From Spain, Wieke returned to Indonesia to serve as the deputy chairwoman of the D-8 Organization for Economic Cooperation's group of expert from 2014 to 2015. Wieke then became a member of the foreign ministry's working group on economic diplomacy, being nominally assigned as a senior diplomat to the multilateral directorate general. In November 2016, Wieke was nominated by president Joko Widodo as ambassador to Slovakia. After passing an assessment by the House of Representative's first commission on 13 December 2016, Wieke was sworn in as ambassador on 18 May 2017. Wieke began her duties in Bratislava on the 11th of July and presented her credentials to president Andrej Kiska on 12 September. In Slovakia, Wieke continued promoting Indonesia through culinary diplomacy, including by inviting Slovakian presenter Justin Topolsky to introduce Indonesian gastronomy at the Dobrej Chuti A Vina (Food and Wine) Festival in 2017.

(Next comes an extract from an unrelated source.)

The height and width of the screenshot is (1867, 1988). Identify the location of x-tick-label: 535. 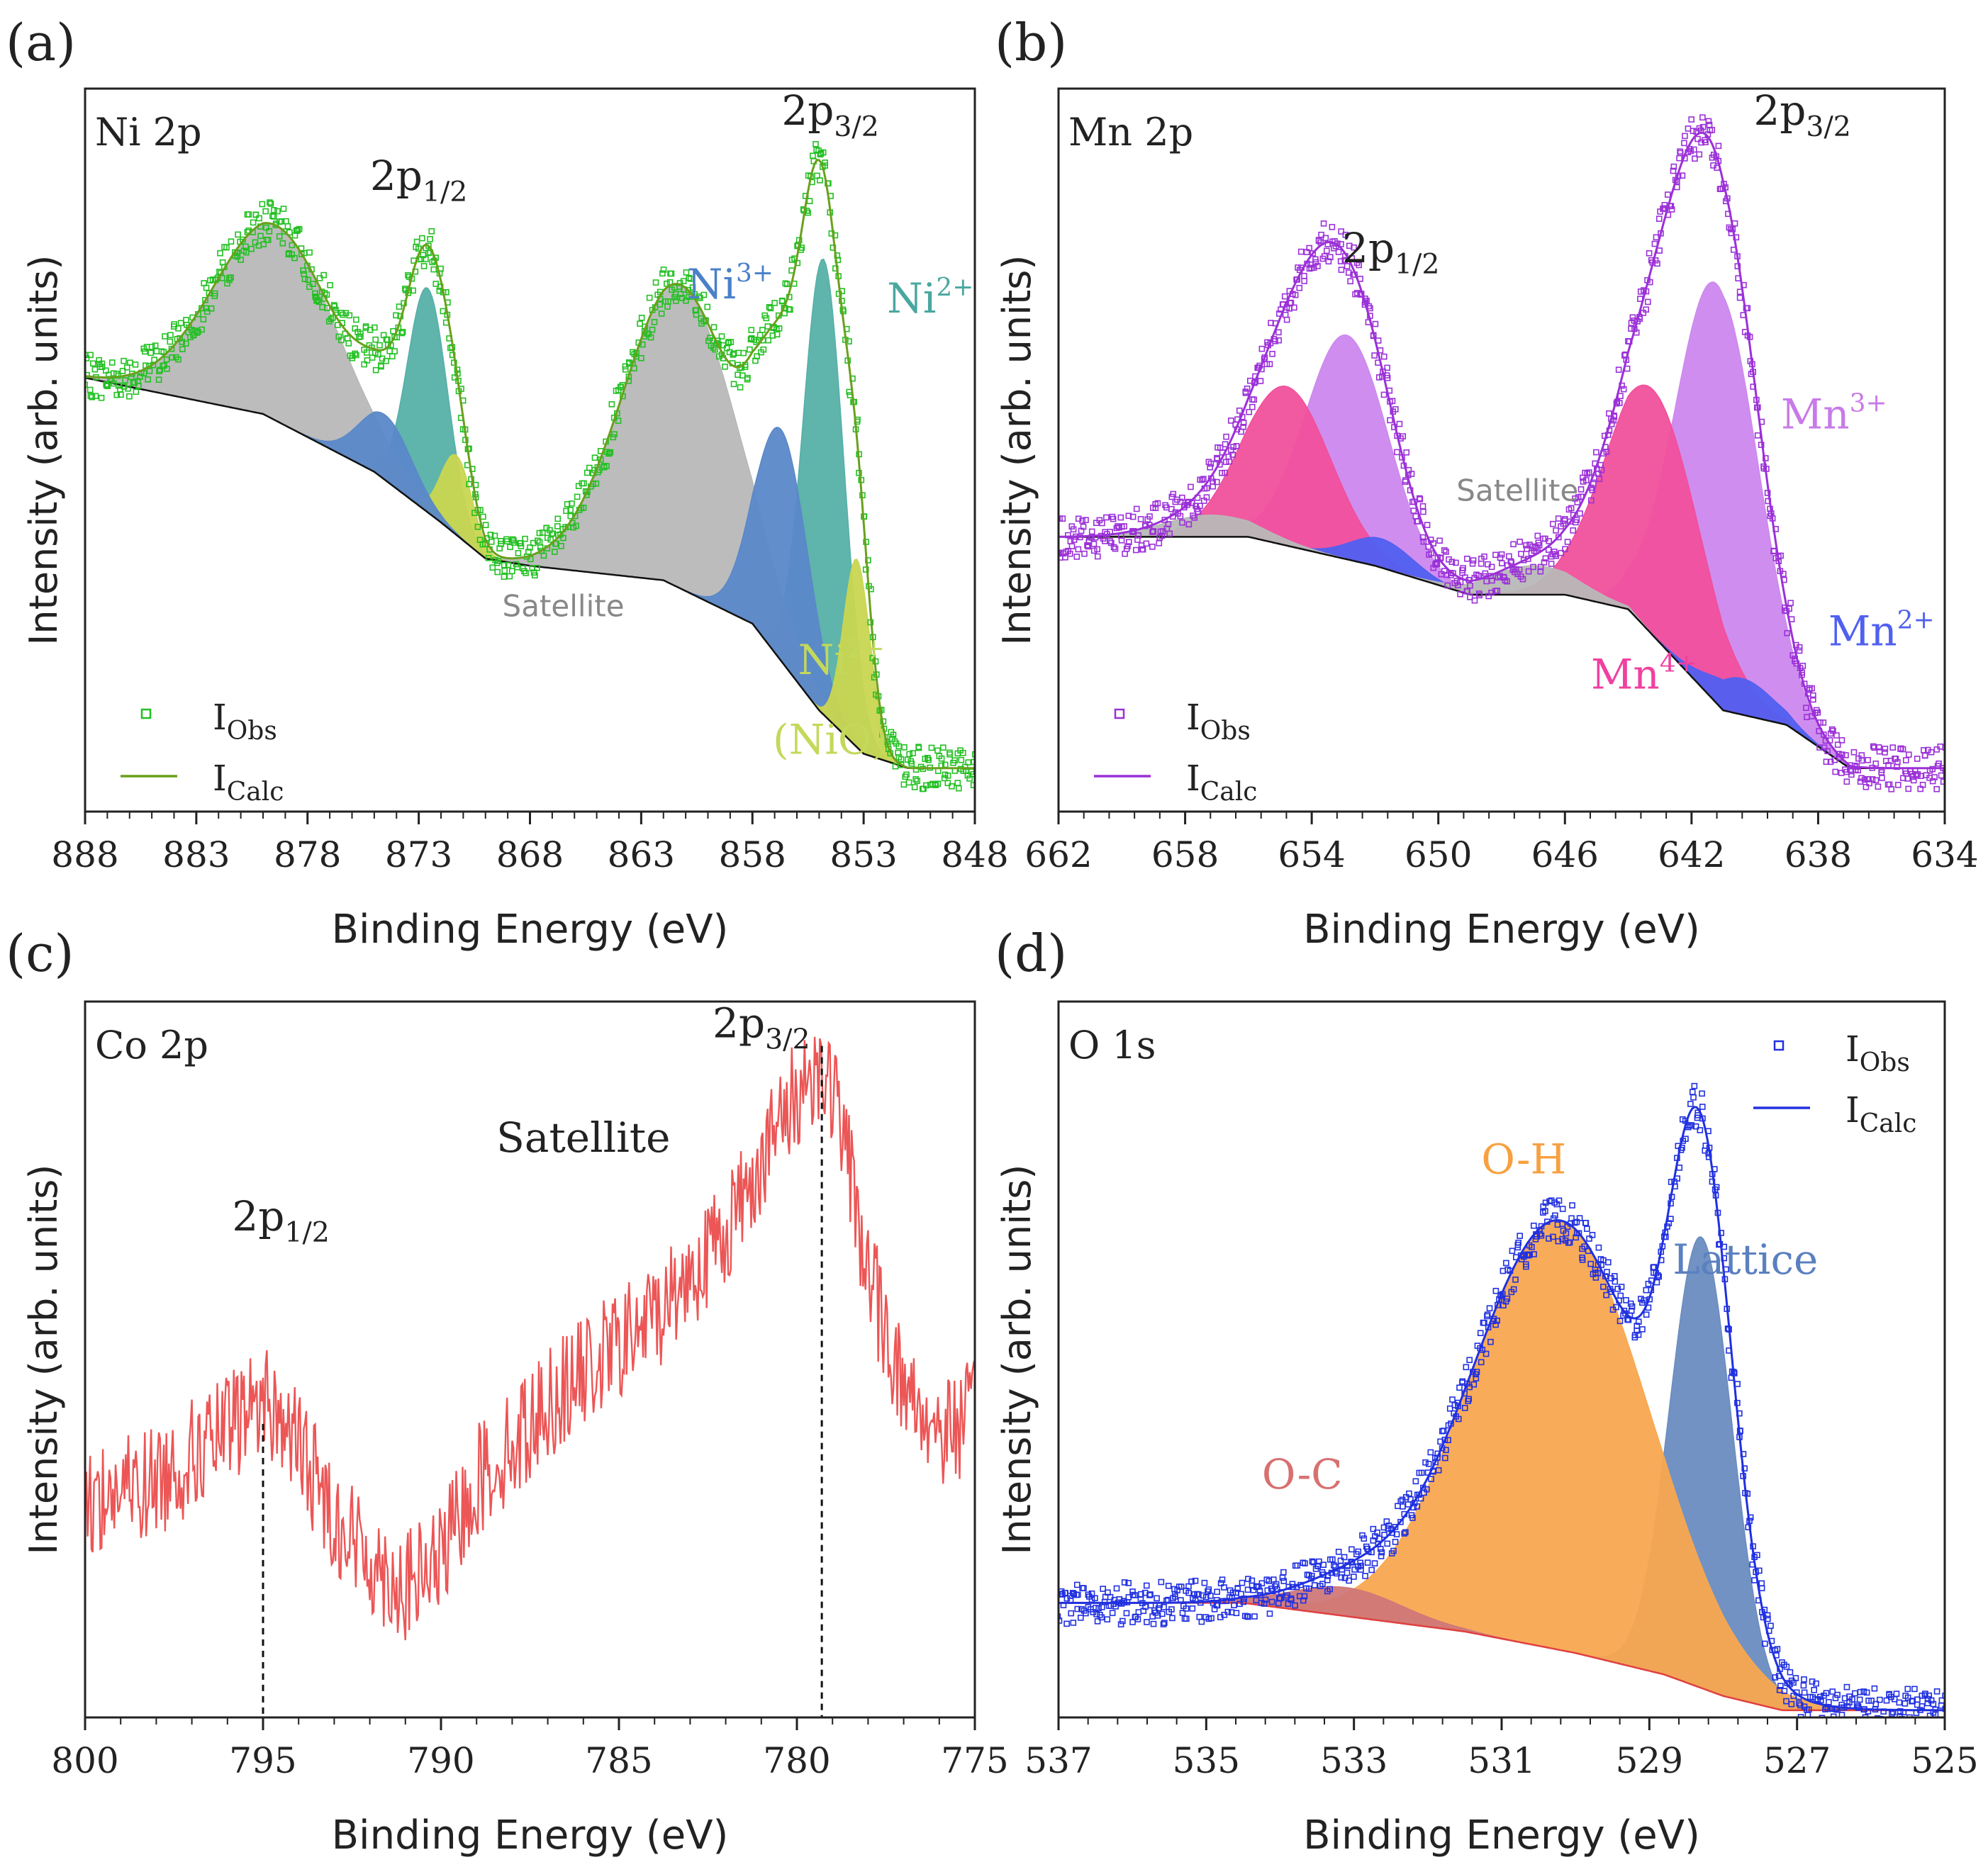
(1206, 1760). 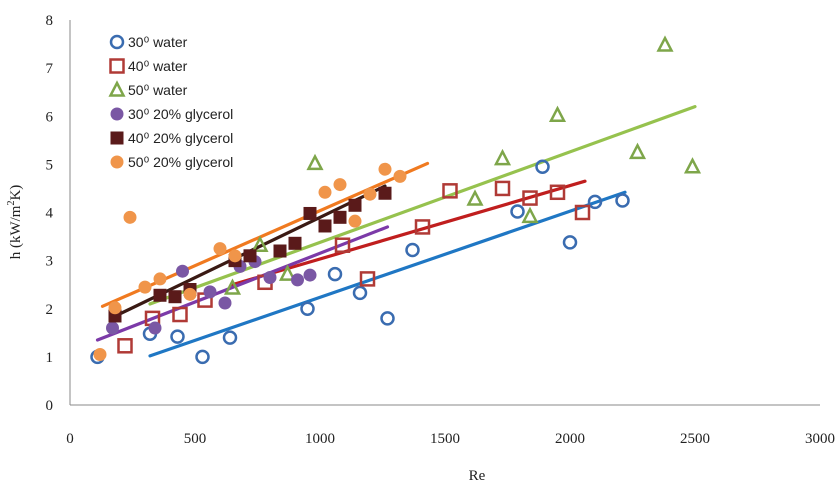 What do you see at coordinates (50, 165) in the screenshot?
I see `y-tick-label: 5` at bounding box center [50, 165].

During the COVID-19 pandemic in Slovakia, Wieke oversaw the distribution of social assistance to Indonesians living in the country. The embassy sought to facilitate Indonesia's government cooperation with Slovakia in procuring vaccines and test kits. The embassy also initiated a virtual Indonesian house as a platform to introduce tourism, investment, and trade to stakeholders in Slovakia. In 2021, the embassy organized traditional fashion bazaar and photo exhibition to introduce Indonesia's presence in Slovakia.

== Personal life ==
Wieke Adiwoso is married to Asmady Parman, a retired government official and industrial engineer. The couple has two children: Adipurusa Nidiman Asmady, a banker at the state-owned BNI Sekuritas, and Adipratnia Satwika Asmady who is working as a director at SpaceX and was known for her role in designing Indonesia's Satria-1 satellite.